My question now is, since I'm fairly new in this area and going through sample codes make me confuse on what approach to take, which direction should I go? I believe the ModelAndView and Model while returning a String might be an old approach? Maybe the history or the transition from ModelAndView to @ResponseBody / @ResponseEntity might help? Is this because of spring versions?

To add context to my question, in my current work, we are using Spring 4, but in the codes I've seen a mix of all of these kinds of approaches in the code base(different developers worked on the code base for x number of years already).

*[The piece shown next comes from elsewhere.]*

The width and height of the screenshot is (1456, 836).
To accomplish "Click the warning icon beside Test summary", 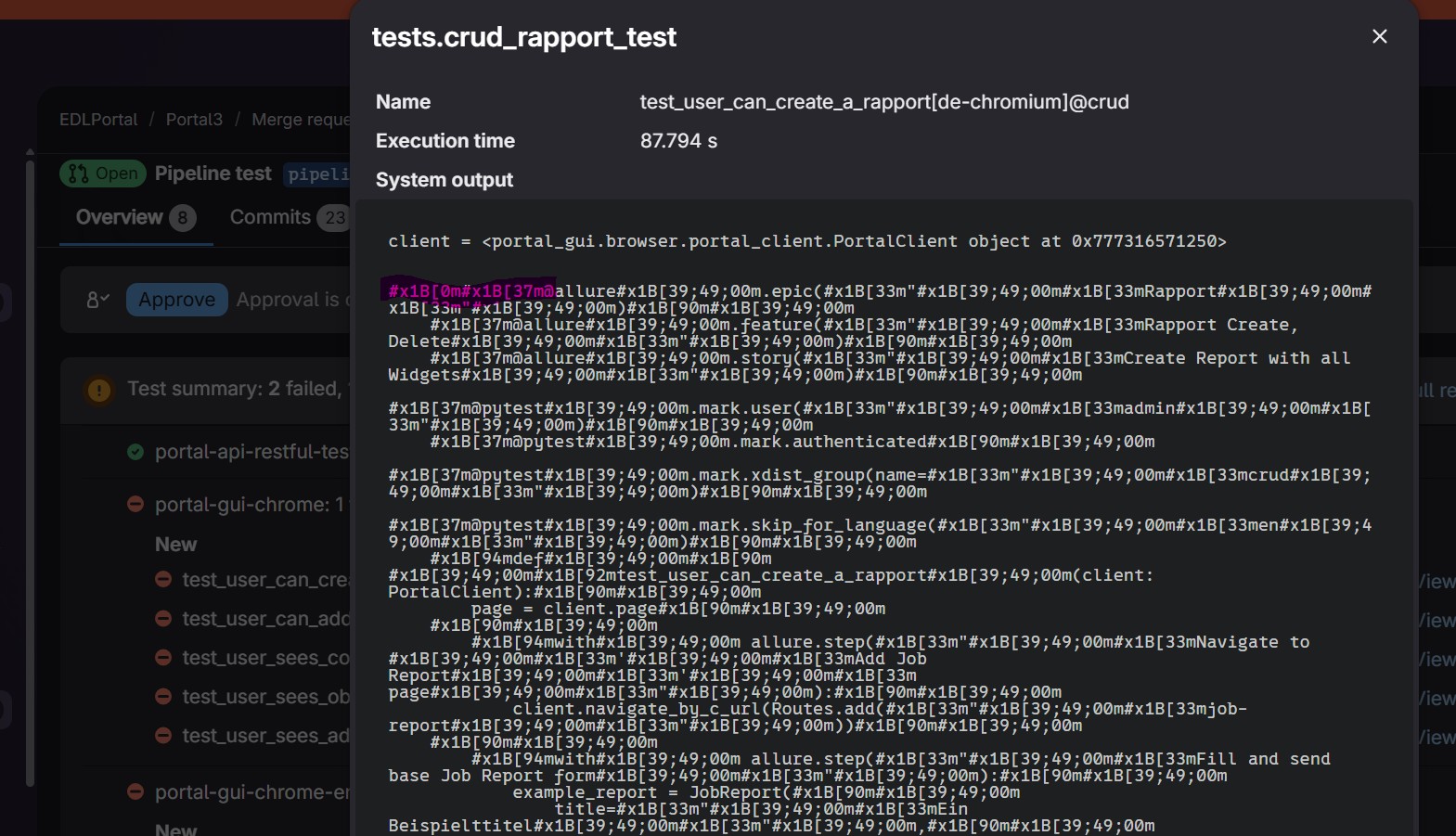I will [x=99, y=390].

I hope the mods won't close this and see it as opinion-based. I thought I can ask for direction from seasoned developers here in this site.

1

1 Answers

1
votes

ModelAndView as well as returning string (template name) is used in cases where you have web interface (eg. website), so you are using Spring MVC and you would normally use that with @Controller annotation.

@ResponseBody means that whatever you are returing will be the body of response (response has other parts as well like headers etc). Spring will also try to autoconvert it into proper form depending on what given method "produces" (and that is defined in @RequestMapping but not only there). For example using @RestController means that whatever you return in your methods, will be converted to JSON unless you specify otherwise (notice that @ResponseBody is attached to @RestController).

ResponseEntity<T> means whole response (with body of T), not only body like in @ResponseBody. You can specify headers, response code, response content (body) like file content, plain text etc. so basicly you can model every part of HTTP response.

What you will use is up to you, and depends only on your requirements.